Morphing Animation

Introduction

Morphing animation (also known as vertex animation) is a way to simulate deformations of soft materials. It transforms one shape smoothly into another. This is done by creating a mesh that contains multiple positions for each vertex. Each additional set of positions defines a shape, called a morph target . When animating, a weight is assigned to each target. The effective position of each vertex is calculated by linear interpolation between the positions for that target, according to the weights.

Morphing differs from skeletal animation where we create an imagined skeleton, and rig the model by defining the relationship between each vertex of the model and the nodes of that skeleton.

Note that the fundamental structure of each morph target must be the same: If three vertices form a triangle in the base model, they will form a triangle in all the morph targets. The triangle can have a completely different position, orientation, and size; or it can even be effectively removed by making it a degenerate triangle with size zero.

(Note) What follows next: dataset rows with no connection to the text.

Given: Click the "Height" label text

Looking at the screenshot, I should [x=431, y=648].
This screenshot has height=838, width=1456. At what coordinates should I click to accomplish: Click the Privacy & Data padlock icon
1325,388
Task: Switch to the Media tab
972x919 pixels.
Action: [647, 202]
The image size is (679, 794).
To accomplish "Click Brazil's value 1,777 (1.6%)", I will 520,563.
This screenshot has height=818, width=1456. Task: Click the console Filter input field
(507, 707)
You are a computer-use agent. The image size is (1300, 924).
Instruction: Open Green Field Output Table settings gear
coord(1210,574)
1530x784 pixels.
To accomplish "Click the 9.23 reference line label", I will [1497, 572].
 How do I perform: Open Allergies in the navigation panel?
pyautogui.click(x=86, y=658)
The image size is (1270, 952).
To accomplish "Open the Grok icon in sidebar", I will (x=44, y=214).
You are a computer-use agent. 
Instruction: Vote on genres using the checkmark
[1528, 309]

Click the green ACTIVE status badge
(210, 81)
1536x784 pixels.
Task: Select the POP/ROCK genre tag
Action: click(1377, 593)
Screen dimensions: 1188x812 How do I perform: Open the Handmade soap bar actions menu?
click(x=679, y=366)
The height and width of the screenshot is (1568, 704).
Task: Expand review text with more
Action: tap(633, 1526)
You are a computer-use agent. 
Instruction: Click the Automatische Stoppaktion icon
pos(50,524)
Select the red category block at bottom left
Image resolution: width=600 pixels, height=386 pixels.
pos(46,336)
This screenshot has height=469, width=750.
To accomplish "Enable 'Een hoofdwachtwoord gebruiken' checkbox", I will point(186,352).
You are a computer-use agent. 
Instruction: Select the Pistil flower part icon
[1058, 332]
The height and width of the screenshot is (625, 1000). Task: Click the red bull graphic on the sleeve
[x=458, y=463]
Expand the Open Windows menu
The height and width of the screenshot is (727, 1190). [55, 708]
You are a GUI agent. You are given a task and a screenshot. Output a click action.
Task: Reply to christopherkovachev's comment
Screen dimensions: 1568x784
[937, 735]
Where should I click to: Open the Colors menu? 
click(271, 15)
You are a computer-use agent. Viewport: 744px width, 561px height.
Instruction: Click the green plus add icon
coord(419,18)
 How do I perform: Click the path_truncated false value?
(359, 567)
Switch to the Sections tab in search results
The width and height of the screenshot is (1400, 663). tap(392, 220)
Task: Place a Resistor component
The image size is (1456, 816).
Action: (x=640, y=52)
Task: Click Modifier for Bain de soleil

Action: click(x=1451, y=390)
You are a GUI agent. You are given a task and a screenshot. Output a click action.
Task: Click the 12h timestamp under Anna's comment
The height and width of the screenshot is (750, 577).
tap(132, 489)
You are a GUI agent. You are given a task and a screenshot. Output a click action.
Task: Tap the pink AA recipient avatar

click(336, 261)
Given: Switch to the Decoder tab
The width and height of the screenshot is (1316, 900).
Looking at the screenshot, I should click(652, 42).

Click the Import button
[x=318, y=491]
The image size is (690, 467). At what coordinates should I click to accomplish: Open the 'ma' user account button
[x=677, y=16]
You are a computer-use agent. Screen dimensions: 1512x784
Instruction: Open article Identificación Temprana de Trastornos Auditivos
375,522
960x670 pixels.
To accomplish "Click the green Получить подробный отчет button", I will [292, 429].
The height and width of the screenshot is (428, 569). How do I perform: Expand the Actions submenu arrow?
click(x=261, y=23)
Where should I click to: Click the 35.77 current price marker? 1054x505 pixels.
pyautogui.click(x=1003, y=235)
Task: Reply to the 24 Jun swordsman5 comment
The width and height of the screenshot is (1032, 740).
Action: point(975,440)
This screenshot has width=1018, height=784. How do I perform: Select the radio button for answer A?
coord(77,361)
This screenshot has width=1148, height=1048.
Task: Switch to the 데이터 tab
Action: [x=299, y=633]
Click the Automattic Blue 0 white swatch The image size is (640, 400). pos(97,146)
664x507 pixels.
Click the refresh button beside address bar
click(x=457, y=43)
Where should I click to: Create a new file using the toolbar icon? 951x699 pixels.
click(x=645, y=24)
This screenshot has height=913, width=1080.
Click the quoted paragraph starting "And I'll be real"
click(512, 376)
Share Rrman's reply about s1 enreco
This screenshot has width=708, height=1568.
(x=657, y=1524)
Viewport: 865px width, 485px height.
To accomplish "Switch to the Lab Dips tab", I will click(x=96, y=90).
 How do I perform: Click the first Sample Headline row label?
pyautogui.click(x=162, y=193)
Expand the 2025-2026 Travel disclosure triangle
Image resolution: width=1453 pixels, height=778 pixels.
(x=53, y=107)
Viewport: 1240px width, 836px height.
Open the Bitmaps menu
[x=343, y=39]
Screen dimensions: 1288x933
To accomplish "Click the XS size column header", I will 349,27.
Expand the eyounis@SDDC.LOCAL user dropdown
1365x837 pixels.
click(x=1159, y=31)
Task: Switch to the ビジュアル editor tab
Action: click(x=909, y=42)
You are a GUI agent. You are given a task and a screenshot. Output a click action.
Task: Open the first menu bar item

In most cases, the mesh will be created by an external tool, and imported using the Balsam asset import tool. For example, in the Blender 3D editor, morph targets are called “shape keys”, and in Autodesk Maya they are called “blend shapes”.

The morphing example shows how to control the weights of a model imported from Blender.

The custom morphing animation example shows how to create a morph target in C++ by subclassing QQuick3DGeometry .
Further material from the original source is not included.